Below are the records. Gather each line that holds "preview".

- [INFORMATION SHOWN]
+===+

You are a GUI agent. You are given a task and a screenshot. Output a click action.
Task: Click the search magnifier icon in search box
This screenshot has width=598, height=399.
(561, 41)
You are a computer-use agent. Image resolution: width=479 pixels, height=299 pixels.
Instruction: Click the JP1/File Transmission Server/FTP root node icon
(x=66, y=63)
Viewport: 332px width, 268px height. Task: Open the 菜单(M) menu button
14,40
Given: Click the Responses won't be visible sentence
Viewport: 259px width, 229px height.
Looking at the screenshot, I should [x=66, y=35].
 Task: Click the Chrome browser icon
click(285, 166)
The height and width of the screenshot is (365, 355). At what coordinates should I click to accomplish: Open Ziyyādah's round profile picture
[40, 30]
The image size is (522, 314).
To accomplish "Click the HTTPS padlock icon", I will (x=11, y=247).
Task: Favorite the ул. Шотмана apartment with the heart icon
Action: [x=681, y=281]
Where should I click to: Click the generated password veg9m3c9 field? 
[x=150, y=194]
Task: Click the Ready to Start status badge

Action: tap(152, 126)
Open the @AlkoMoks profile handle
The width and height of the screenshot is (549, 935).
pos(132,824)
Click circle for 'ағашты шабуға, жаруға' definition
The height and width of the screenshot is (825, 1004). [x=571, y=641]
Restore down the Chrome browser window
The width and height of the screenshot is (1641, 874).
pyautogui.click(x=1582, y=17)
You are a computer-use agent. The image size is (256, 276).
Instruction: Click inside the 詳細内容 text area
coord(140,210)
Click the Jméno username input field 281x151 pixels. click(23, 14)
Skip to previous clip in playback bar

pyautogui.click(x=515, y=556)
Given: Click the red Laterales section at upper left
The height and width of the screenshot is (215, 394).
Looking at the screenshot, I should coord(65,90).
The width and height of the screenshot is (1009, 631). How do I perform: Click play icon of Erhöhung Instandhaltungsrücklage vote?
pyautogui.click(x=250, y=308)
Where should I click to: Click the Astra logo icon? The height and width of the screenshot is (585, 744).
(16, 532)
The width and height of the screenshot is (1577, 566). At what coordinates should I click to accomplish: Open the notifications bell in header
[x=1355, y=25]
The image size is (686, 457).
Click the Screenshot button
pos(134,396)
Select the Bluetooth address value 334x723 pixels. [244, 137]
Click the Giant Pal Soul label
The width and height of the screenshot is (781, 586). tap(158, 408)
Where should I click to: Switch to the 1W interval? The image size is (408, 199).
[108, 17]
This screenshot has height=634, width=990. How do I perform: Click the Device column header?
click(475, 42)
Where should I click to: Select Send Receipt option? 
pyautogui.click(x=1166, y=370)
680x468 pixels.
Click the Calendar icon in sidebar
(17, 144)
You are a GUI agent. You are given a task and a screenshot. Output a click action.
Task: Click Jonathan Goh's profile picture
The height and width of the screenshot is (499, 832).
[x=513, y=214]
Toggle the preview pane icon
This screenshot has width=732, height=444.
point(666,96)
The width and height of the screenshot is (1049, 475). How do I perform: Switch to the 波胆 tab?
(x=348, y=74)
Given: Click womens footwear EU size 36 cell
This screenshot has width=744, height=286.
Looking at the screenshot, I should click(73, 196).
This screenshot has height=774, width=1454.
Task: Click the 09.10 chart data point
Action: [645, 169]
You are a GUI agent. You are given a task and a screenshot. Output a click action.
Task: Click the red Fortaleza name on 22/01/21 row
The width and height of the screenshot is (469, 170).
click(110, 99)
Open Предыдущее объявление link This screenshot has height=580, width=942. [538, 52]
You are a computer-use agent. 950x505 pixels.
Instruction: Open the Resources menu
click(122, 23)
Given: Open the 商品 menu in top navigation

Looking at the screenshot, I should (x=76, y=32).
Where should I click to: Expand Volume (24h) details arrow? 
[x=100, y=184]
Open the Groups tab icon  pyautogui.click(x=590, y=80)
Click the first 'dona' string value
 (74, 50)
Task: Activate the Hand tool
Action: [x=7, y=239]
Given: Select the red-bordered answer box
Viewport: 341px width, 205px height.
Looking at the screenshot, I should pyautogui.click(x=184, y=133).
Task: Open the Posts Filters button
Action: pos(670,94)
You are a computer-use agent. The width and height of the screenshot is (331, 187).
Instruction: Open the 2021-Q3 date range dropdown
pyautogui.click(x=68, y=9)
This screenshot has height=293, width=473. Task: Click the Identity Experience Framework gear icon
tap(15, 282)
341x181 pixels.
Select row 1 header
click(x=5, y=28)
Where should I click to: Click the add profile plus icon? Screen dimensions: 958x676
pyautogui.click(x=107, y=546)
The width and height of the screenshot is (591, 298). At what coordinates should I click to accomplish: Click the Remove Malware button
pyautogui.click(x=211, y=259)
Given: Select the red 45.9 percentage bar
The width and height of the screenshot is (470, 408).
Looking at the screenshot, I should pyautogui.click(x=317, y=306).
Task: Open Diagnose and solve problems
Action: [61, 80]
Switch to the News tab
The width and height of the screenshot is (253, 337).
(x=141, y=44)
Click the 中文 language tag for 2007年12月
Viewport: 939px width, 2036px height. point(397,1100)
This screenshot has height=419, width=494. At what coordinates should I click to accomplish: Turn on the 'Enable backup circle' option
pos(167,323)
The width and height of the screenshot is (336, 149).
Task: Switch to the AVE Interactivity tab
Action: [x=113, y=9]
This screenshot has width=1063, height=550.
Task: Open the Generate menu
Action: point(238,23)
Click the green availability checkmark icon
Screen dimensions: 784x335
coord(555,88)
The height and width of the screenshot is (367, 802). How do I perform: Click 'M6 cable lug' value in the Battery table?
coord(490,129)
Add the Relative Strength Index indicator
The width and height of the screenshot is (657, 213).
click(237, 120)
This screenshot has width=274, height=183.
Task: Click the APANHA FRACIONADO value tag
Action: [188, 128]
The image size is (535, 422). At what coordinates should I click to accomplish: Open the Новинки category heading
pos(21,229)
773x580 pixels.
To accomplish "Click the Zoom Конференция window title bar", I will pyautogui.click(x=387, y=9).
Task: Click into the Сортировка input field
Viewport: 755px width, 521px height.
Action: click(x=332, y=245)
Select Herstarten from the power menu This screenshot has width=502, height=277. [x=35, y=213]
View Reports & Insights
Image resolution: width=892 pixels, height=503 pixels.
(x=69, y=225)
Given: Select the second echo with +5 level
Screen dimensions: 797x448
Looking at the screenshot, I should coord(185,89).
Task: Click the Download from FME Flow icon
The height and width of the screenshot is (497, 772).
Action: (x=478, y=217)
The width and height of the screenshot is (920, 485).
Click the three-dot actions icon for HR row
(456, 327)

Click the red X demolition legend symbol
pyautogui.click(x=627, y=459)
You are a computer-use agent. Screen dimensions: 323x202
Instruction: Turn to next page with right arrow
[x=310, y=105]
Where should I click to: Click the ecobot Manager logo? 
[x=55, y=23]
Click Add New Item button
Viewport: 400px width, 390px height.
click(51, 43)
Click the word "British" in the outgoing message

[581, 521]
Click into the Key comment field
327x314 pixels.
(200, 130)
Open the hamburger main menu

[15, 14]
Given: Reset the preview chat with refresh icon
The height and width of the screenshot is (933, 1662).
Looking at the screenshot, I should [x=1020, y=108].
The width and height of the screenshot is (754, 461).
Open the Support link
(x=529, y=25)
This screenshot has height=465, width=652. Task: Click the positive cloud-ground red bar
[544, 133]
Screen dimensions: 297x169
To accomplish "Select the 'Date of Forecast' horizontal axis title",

+===+

- [ANSWER SECTION]
Toggle the preview pane icon
Given: Reset the preview chat with refresh icon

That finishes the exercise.